寂寞的人寫歌,歌也陪著寂寞的人兒。現代的流行歌曲在商業機制的操控下,大半是規格化的作品,匠氣味濃,少有自發性的創作,,能幽微地潛入人心或直接撞擊心靈深處。當然,流行歌曲也是想得到大眾的喜愛和共鳴,所以不論是唱法、詞曲和編曲、錄音,也以動人心弦,刺激大眾購買為目標,而寂寞自然是商業動機下的好題材。
隨意想都可以挑出好幾首寂寞的歌,「因為寂寞」、「我們都寂寞」、「寂寞的眼」、「寂寞保齡球」、「寂寞存摺」、「寂寞夜快車」、「還是會寂寞」等等,錄成十張寂寞專輯足足有餘。寂寞成了濫詞。當有人在你耳中不斷喃喃、絮絮說著寂寞,不知不覺也就寂寞了,甚或寂寞麻痺了,忘了什麼叫寂寞。現代流行歌曲的作用,往往不是要人清醒,而是健忘,以短暫逃避痛苦。

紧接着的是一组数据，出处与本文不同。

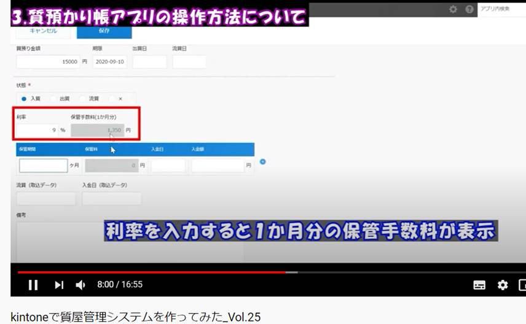Click the 保管期間 months input field

pos(43,166)
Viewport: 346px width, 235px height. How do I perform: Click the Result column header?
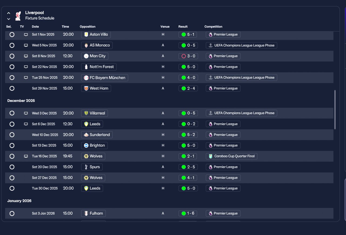[x=183, y=27]
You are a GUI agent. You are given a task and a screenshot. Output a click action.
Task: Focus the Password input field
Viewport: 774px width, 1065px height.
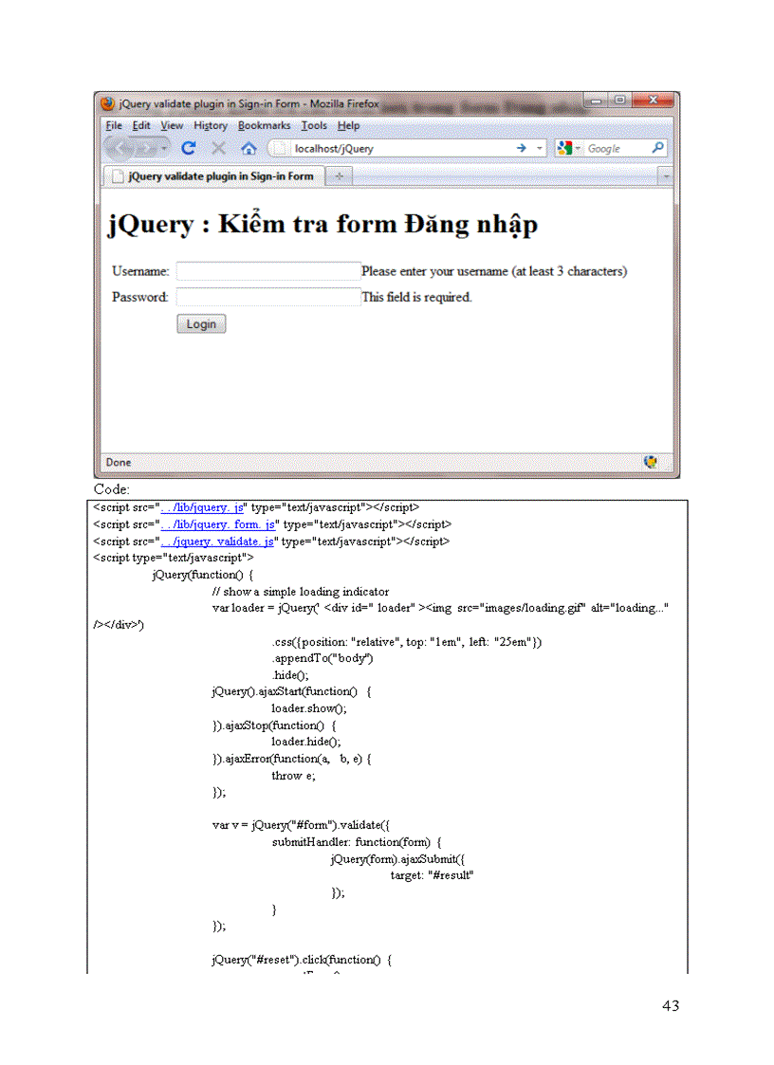coord(268,297)
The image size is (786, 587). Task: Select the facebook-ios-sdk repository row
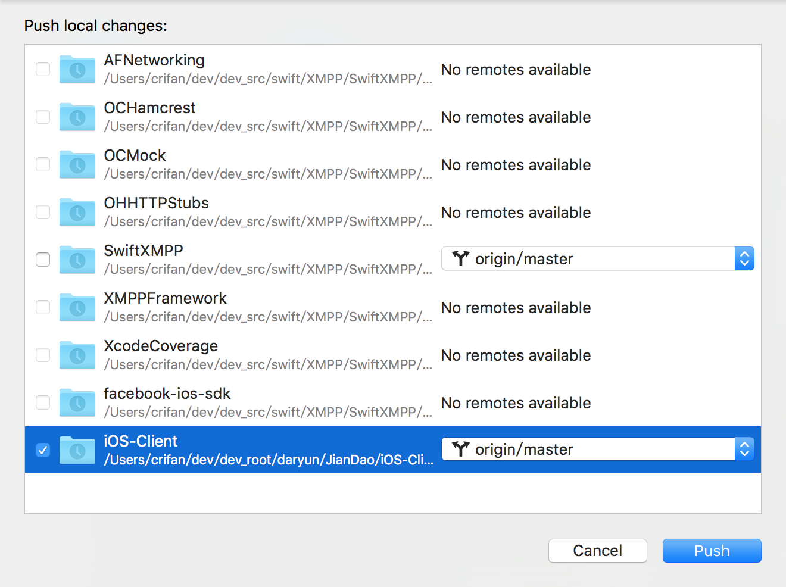click(268, 402)
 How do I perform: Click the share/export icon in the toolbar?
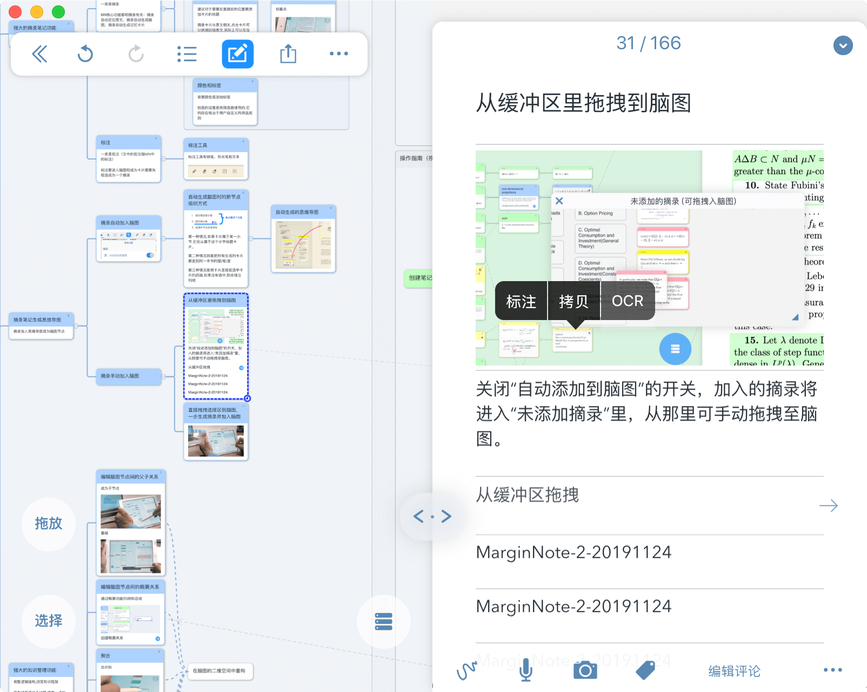coord(288,54)
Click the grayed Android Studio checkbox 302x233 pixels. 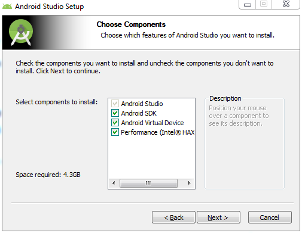[115, 104]
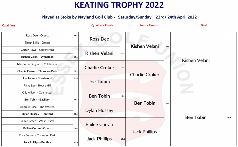Click Olly Allison - Colchester entry
Screen dimensions: 238x147
coord(37,93)
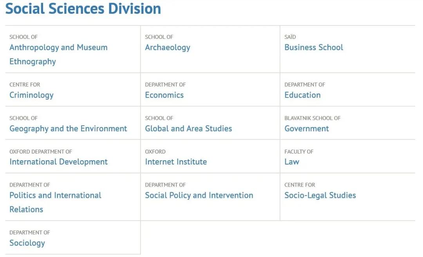
Task: Select the Department of Economics link
Action: (164, 95)
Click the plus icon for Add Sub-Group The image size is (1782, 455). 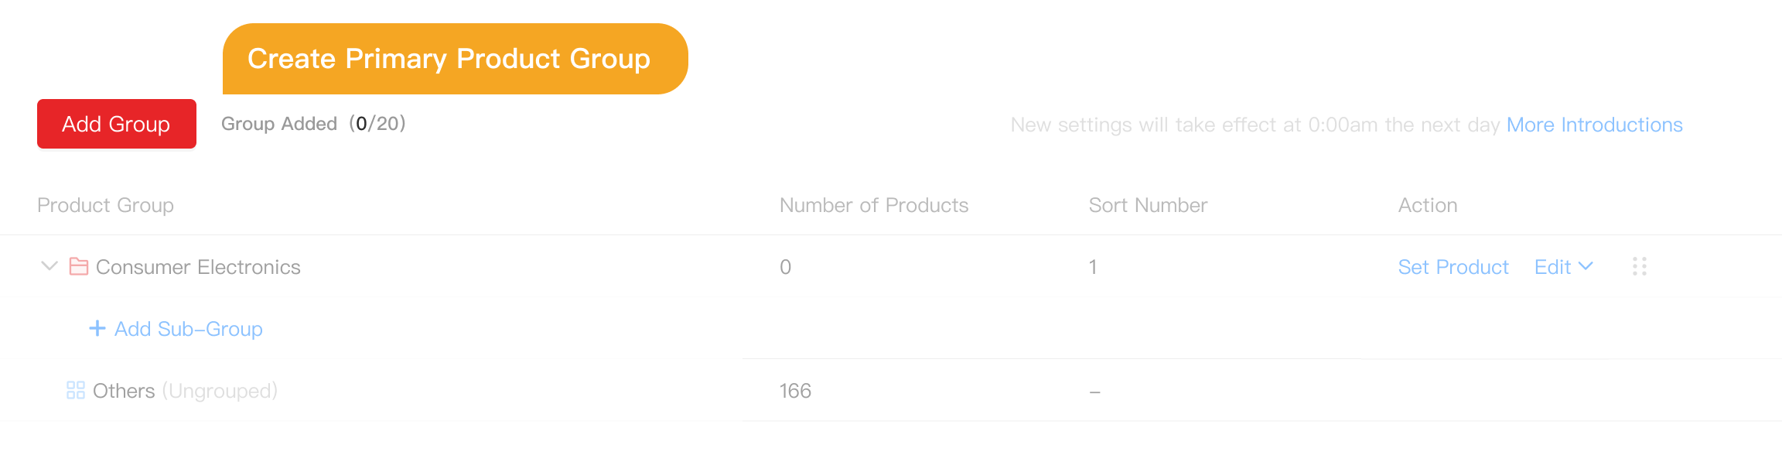(x=97, y=328)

有些創作者可以不露寂寞的旗幟,而把寂寞的況味寫得入木三分。張雨生引王丹的短詩寫成的「沒有煙抽的日子」就極為感人:
「沒有煙抽的日子,沒有煙抽的日子,我總不在你身旁,而我的心裡一直以你為我的唯一的、唯一的一份希望。天黑了,路無法延續到黎明,我的思念一條條鋪在那個灰色小鎮的街頭,你們似乎不太喜歡沒有藍色的鴿子飛翔。啊~手裡沒有煙,那就劃一根火柴吧!去抽你的無奈,去抽那永遠無法再來的一縷雨絲。喔~在你想起了我後,又沒有抽煙的日子。」
可是,今天社會娛樂休閒活動多不勝數,排遣寂寞的方法垂手可得。光說流行音樂這件事就夠熱鬧了,唱KTV是台灣全民娛樂,演唱會每週都有,PUB的樂隊表演和DJ音樂都讓歌迷流連忘返。會像我待在家聽寂寞的歌、寫寂寞文章的人,肯定是少數。我一代人是啃寂寞長大的;XYZE世代的人類,是享樂長大的。聽歌、聽音樂、玩音樂是為了有趣、好玩、熱鬧、流行、酷辣鮮。你說他們不寂寞?我覺得也是寂寞,只是他們排遣、抵抗、消解的方式不一樣。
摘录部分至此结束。